Mais ce n’est pas à l’intérieur du domaine des arts plastiques (ou si l’on préfère des Beaux-Arts) et sur l’usuelle mise en question de ses genres (ici peinture et sculpture) que Formez le cercle !, 1996, intervient. La musique est convoquée pour induire une lecture à l’opposé exact de tout formalisme. Les cris d’indiens, les coups de feu, les galops de chevaux, les séquences musicales faisant référence au domaine du cinéma d’action (Western spaghetti) évoquent chez le spectateur une représentation qui se surajoute à l’immobilité du dispositif visuel. Ce dernier confirme toutefois rapidement la représentation induite par la musique et l’on découvre que les enceintes sont comme des chevaux cabrés, les amplis comme des chariots tirés par quatre montures aux robes blanches, baies ou noires. Quant au spectateur, comme l’indique Patrice Carré, il est à l’intérieur ou à l’extérieur du cercle des chariots, selon qu’ « on se trouve indien ou cow-boy ».

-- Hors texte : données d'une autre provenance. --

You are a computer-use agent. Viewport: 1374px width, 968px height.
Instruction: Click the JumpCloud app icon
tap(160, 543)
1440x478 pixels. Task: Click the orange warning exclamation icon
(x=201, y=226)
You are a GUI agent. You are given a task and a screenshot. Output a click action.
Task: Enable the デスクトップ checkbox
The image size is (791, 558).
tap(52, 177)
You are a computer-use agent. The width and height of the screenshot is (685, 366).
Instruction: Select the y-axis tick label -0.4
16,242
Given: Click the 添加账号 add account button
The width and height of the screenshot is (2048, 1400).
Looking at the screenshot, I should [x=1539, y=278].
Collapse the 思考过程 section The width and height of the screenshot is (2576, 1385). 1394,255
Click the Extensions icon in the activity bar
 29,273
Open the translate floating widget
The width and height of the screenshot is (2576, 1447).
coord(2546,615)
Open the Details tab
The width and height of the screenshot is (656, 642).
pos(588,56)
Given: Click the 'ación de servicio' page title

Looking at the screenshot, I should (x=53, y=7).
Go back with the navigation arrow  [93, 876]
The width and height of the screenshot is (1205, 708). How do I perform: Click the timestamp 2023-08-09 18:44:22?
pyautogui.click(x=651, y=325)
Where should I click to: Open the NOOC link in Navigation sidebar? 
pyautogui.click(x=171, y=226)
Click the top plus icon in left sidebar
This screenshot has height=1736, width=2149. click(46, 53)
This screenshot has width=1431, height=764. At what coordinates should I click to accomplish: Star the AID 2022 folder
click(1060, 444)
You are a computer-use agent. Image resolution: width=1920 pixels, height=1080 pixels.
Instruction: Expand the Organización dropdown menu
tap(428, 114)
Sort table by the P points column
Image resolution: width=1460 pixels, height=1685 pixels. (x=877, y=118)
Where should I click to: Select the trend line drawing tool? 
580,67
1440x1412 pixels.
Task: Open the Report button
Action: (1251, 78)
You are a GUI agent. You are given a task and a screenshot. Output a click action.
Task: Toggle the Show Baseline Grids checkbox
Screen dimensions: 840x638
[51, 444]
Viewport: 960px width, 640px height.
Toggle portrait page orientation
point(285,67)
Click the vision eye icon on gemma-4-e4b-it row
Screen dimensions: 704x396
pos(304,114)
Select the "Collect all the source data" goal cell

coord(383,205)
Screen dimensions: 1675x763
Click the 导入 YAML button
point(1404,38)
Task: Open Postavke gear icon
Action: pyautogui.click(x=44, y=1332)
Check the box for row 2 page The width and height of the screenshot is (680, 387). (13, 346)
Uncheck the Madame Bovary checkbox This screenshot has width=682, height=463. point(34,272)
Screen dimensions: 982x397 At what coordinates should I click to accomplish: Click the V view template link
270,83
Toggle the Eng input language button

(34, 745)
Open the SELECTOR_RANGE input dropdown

Formez le cercle ! cependant, ne fait jamais illusion. L’œuvre ne bascule à aucun moment dans une image claire de ce qu’elle est pourtant censée représenter (on pourrait aussi bien y voir des personnages plus ou moins bronzés faisant du ski nautique !). Car cette représentation procède foncièrement d’un état d’esprit de jeu, ou de ce que l’historien Ernst Gombrich a tâché d’analyser dans l’hypothèse des objets de “substitution”. Selon celle-ci, les objets choisis par les premiers artistes (et qui servaient leur désir d’action dans le réel) n’avaient a priori rien de commun avec ce qu’ils permettaient de représenter. De même, l’enfant qui enfourche un bâton ne suppose aucune ressemblance entre son instrument et un cheval. À l’origine de l’œuvre d’art serait un tel état d’esprit. Il permet d’envisager l’objet dans une ouverture métaphorique et une complexité d’interprétation qui dépend de celui qui regarde activement, c’est-à-dire sans crainte de ne pas obéir à un monde unique de référence, auquel il faudrait se conformer, ressembler.

Cœxistent donc, dans une seule et même œuvre, la conscience première à l’origine de toute création et la pure construction spatiale d’éléments abstraits (qui a fondé son développement, faut-il le rappeler, sur celui de l’esprit rationnel). On peut donc dire que, dans Formez le cercle ! s’opère une condensation d’éléments a priori irréconciliables : une œuvre tâchant de renouer avec les principes de la “fonction d’usage” et la même œuvre s’inscrivant dans la suite des conceptions modernes de la forme esthétique. Précisons enfin que Patrice Carré ne fait pas seulement allusion – comme dans maintes autres pièces – aux formes de l’art construit, dans un propos qui serait ironique ou ludique. Bien au contraire, l’artiste paraît apporter sa contribution propre aux recherches relatives à la perception de l’espace par le spectateur, recherches dans lesquelles l’élément sonore intervient à part entière pour enrichir la notion de “volume”.

Dans des notes diverses, Patrice Carré écrit : « Les objets de diffusion du son que je réalise ont à voir avec les enceintes acoustiques que l’on connaît, ainsi qu’avec les éléments structurels proches d’une certaine peinture géométrique et plus largement, sont liés à une histoire des formes de l’art construit. La conception de ces objets essaye de réinterroger la notion d’espace plan/volume en peinture, la réalité de son épaisseur jusqu’à son devenir de boîte. L’introduction des haut-parleurs conduit à une notion de “variabilité de la frontalité”. Selon que l’on se situe face au diffuseur sonore, on aura un point de vue muet. Si une source sonore rend l’objet bavard on aura en plus le “point d’ouïe”. Si le volume de source diffusée reste assez bas, l’artiste allemand Rolf Julius parlerait peut-être de “hauteur d’oreille”. » Pour nous la musique délivrée par Formez le cercle ! sonne alors d’un autre sens : celui des rituels collectifs par lesquels on fait advenir, selon la belle expression de l’artiste, « le merveilleux critique ».